Location
- Country: Australia

Physical characteristics
- • elevation: 329 metres (1,079 ft)
- • location: Oldfield Estuary
- Length: 95 km (59 mi)
- Basin size: 2,479 km^{2} (957 sq mi)
- • average: 6,900 ML/a (0.22 m^{3}/s; 7.7 cu ft/s)

= Oldfield River =

River in Western Australia

The Oldfield River is an ephemeral river in the Goldfields-Esperance region of Western Australia that rises 95 km inland from the South Coast at the edge of the Yilgarn plateau. The river starts at 300 m above sea level then flows in a south easterly direction crossing the South Coast Highway near Munglinup.

The river gently undulates through sandstone forming gentle valleys with many granite outcrops, the river then carves deeper valleys through the siltstone before entering the coastal plain.

● EXERCISE GOAL:
Please continue the Oldfield River article from the point where it stops.

(Items from a data source)
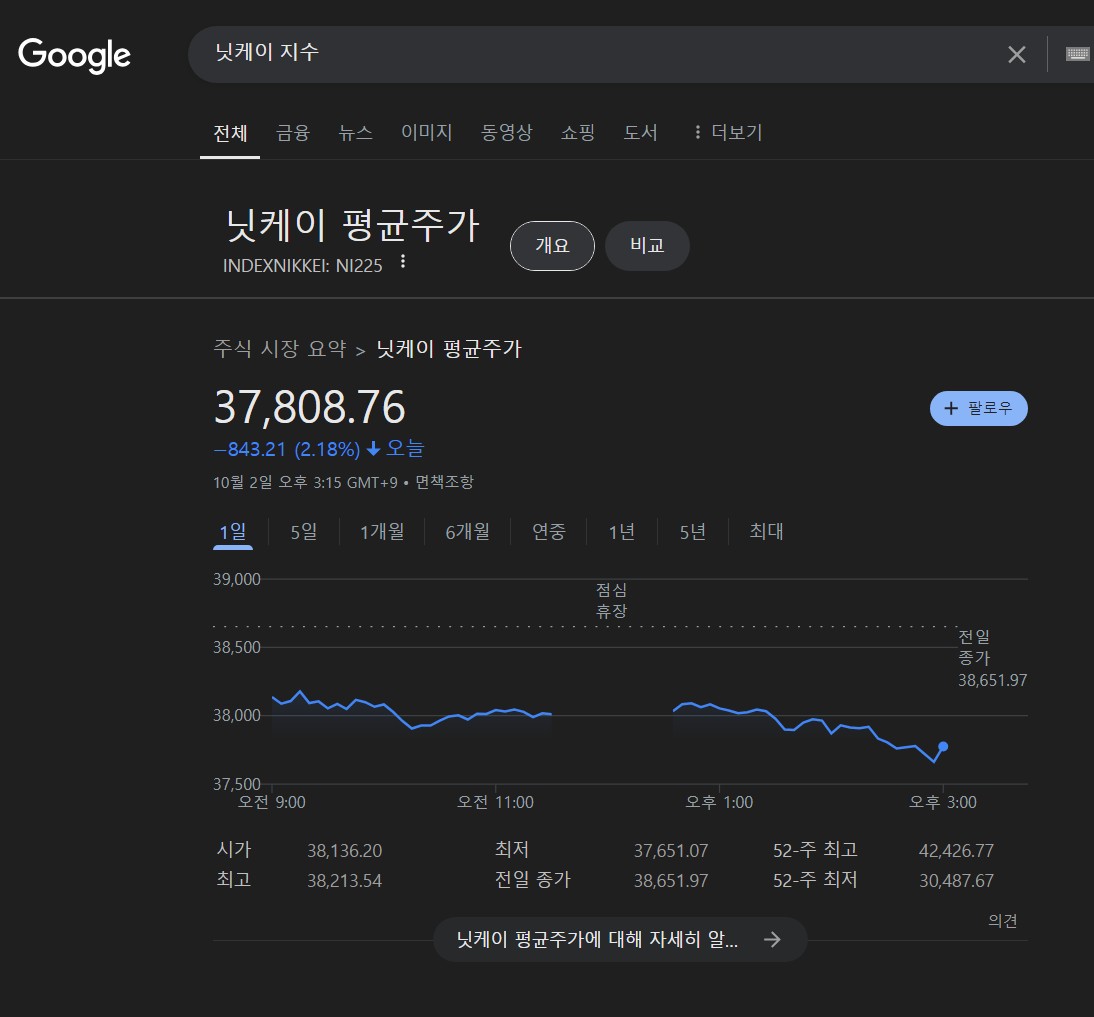Open the 면책조항 disclaimer link
1094x1017 pixels.
444,482
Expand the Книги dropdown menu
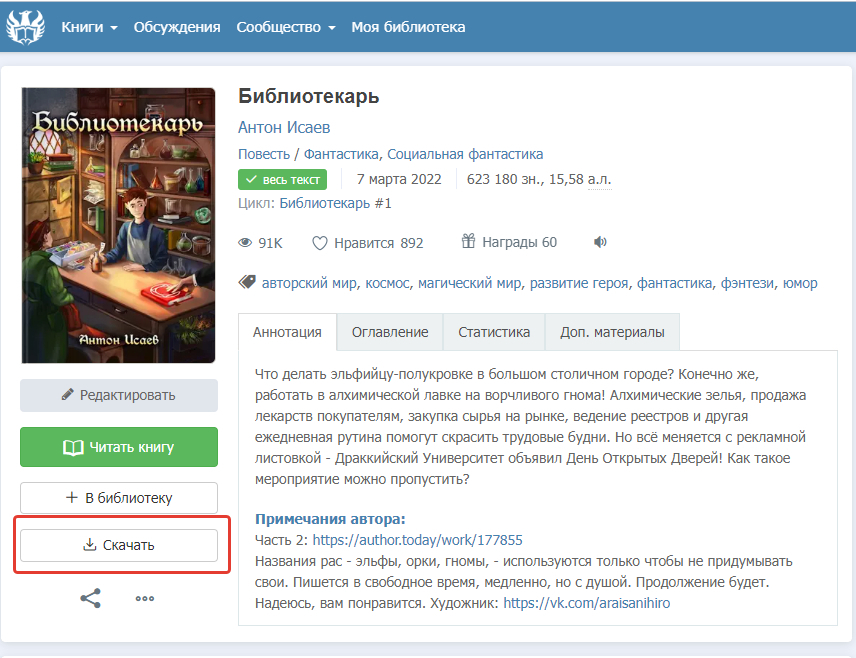Viewport: 856px width, 658px height. 89,27
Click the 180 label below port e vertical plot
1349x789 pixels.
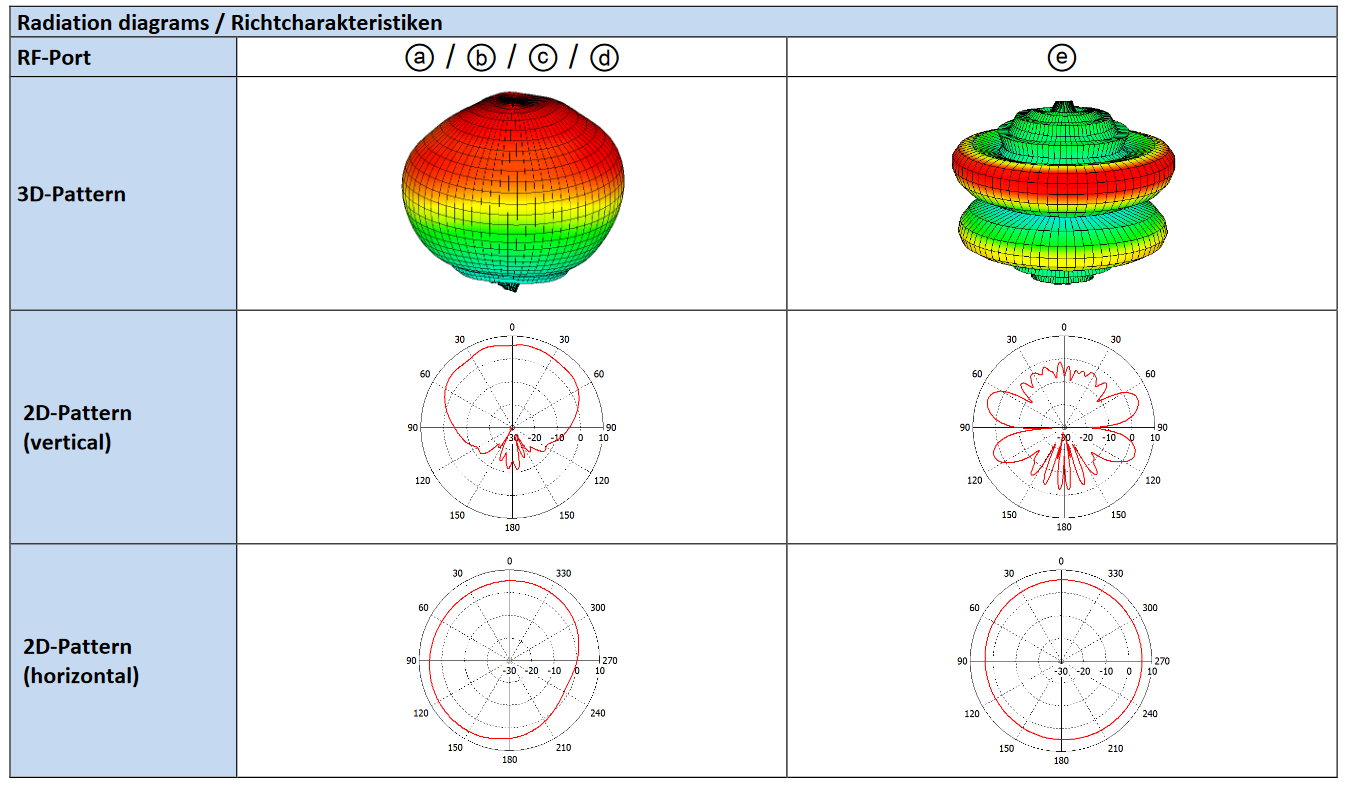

● ANSWER SECTION:
The river is then joined by its tributary, the Munglinup River, before flowing into the Oldfield estuary which discharges into the Southern Ocean. The only other tributary of the Oldfield River is Coujinup Creek.

The river is regarded as saline with high nutrient levels, moderate sedimentation, moderate fringing vegetation and has a low flood risk.

==The European Naming of the Oldfield River==

Named as Oldfield river by the settler Michael Simon Dempster in a letter written in 1866, the river is thought to have been named after Augustus Frederick Oldfield a plant collector who was active around the south coast of Western Australia. The river was most likely named by Albert Young Hassell of Jerramungup who explored the area in 1861.

There appears to be some conjecture regarding the European naming of the Oldfield River. One theory is the river was named by the settler Michael Simon Dempster, in a letter written in 1866, after Augustus Frederick Oldfield, a plant collector who was active around the south coast of Western Australia. Another is the river was most likely named by Albert Young Hassell of Jerramungup who explored the area in 1861.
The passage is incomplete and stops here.